== PAGE EXCERPT ==

Gary Indiana and Chris Kraus on Autofiction and Art World Fuckery
Literary legend and cultural hellraiser Gary Indiana is staying in Los Angeles when he gets on the line with fellow writer and Semiotext(e) publisher Chris Kraus. Hot on the heels of the recent reprint of his sleazy-genius book Rent Boy, and a new edition of his sharp-toothed comic social novel Do Everything in the Dark, the old friends got together virtually to talk about what you can and can’t say out loud in the current climate, art-world fuckery, and those gone but not forgotten.
SATURDAY 4 PM FEB. 11, 2023 NYC
GARY INDIANA: Hi, Chris.
CHRIS KRAUS: Gary, good morning. How are you?
INDIANA: I’m okay. Can you see me okay?
KRAUS: I can see perfectly. That was nice last night at Veronica’s, wasn’t it?
INDIANA: Yeah, it was.

== DATASET EXCERPTS ==
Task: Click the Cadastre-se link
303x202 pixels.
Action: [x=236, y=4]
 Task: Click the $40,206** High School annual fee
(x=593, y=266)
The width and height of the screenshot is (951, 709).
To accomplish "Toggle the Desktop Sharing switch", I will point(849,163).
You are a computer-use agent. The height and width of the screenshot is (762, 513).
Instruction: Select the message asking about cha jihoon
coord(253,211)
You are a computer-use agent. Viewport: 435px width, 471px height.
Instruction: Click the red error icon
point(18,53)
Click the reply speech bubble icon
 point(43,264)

== YOUR ASSIGNMENT ==
Reproduce the part of the interview that begins at the words "SATURDAY 4 PM" and stops after "Veronica’s, wasn’t it?". The entries are separate material and have no connection to the interview.

== EXPECTED OUTPUT ==
SATURDAY 4 PM FEB. 11, 2023 NYC
GARY INDIANA: Hi, Chris.
CHRIS KRAUS: Gary, good morning. How are you?
INDIANA: I’m okay. Can you see me okay?
KRAUS: I can see perfectly. That was nice last night at Veronica’s, wasn’t it?